The second practice is deep questioning. This is questioning all of the official stories we hear about the nature of reality that come from official sources, whether those sources are outside us or internalized as inner voices. I suggest questioning the protein story, the calcium story, the human superiority story, the 9-11 story, the various science and religion stories, the many health, money, and gender/sexuality stories, and realize that reality may be very different and far more beautiful and liberating than we’ve been told.

The third practice is quieting our mind. According to researchers, we are thinking about 60,000 thoughts per day—roughly one thought per second, every waking moment. For the average person, 85 percent of these thoughts are negative, and 95 percent are repetitive. It is time we have a vigorous occupy movement for our own minds, and develop the ability to free ourselves from the inner story that revolves around my problems and myself as a fundamentally separate self. As we do this, we can awaken to the realization that what we are is eternal conscious awareness, and that our body and our thoughts are arisings within this awareness that we are, like clouds arise in the sky. Our true nature is the sky, and we are as free, essentially. These are but words until the truth they point to is directly experienced, and this experience is the result of practicing the kindness and deep questioning of vegan living, and allowing our minds to be quiet, shifting our attention from the content of the thoughts to the space within which all thinking arises.

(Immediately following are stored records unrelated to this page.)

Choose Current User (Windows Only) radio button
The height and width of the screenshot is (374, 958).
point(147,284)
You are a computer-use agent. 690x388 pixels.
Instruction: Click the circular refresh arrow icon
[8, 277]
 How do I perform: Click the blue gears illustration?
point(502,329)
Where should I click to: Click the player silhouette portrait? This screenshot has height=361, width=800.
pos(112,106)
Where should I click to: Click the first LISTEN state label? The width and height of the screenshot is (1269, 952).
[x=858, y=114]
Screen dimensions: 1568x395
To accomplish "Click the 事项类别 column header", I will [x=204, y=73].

The fourth practice I’ve found to be empowering in creating inner joy is taking time every day to connect meaningfully with nature. For me, being barefoot on the Earth and swimming in natural settings like oceans, lakes, and streams are particularly refreshing and conducive to setting all my cells to singing. The fifth practice is to conscientiously practice cultivating a sense of gratitude. I’ve found this to be hugely beneficial; it seems to go to the roots of the mental disease and trauma that our culture inflicts on us. Depression, anxiety, fear, anger, pride, jealousy, and stress all evaporate in the healing light of gratitude. I believe we can always find reasons to be grateful, and the blessing this brings is inner peace and creative exuberance.

Our mental attitudes frame everything we experience, and these attitudes have often been programmed by our toxic and competitive culture that kills millions of animals daily for food, and enrolls us in this disastrous project. One of the greatest gifts we can give animals, ourselves, our loved ones, and our culture is the effort to dismantle these culturally-mandated attitudes, and learning to reframe situations from the perspective of compassion, joy, and gratitude. I am not in any way recommending becoming unwilling to face the despair and outrage we naturally feel when we awaken to the often hidden cruelty and horror in our world, but allowing ourselves to feel it and move through it. As vegans, we are doing our best to consciously minimize the violence rippling out from our actions and it’s essential that we also practice recognizing and giving thanks for the beauty and grace that are abundantly manifest around us so that our advocacy efforts flow from exuberance and self-confidence, rather than anger and dread.

Systems of oppression thrive when moods are negative and people are shut down in their energy, power, and solidarity, and these oppressive systems must disappear when people are strong and filled with the spirit of gratitude, confidence, joy, and sharing. Please, if you have any further ideas as to how we can constructively improve our moods, share them. Thanks!